**What to do**. Take every line in the entries that includes the word "agent" and copy it.

╔══

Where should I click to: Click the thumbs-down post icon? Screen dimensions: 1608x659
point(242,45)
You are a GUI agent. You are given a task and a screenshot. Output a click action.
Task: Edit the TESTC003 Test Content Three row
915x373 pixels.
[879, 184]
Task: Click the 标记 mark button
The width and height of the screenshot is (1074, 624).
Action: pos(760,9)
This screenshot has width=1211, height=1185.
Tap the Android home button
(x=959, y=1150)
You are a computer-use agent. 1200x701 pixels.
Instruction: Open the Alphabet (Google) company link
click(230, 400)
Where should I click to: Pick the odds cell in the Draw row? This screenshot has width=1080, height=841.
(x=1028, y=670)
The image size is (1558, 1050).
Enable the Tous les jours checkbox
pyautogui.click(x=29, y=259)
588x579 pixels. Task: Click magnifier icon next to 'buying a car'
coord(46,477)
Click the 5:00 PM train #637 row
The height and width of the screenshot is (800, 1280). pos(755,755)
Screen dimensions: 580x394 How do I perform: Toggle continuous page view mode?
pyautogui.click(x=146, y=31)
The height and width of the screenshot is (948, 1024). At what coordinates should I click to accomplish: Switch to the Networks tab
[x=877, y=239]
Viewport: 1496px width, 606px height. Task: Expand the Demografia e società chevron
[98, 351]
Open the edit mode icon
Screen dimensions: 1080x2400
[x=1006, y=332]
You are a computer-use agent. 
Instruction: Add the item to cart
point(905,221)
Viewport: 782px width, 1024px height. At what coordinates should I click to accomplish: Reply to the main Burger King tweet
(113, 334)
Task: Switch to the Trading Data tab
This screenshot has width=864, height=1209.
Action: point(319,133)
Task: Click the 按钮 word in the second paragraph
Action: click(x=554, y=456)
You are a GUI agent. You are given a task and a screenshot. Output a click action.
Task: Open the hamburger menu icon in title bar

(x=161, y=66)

╚══

**Reply**.
You are a GUI agent. You are given a task and a screenshot. Output a click action.
You are a computer-use agent. 1200x701 pixels.
You are a computer-use agent. 
You are a GUI agent. You are given a task and a screenshot. Output a click action.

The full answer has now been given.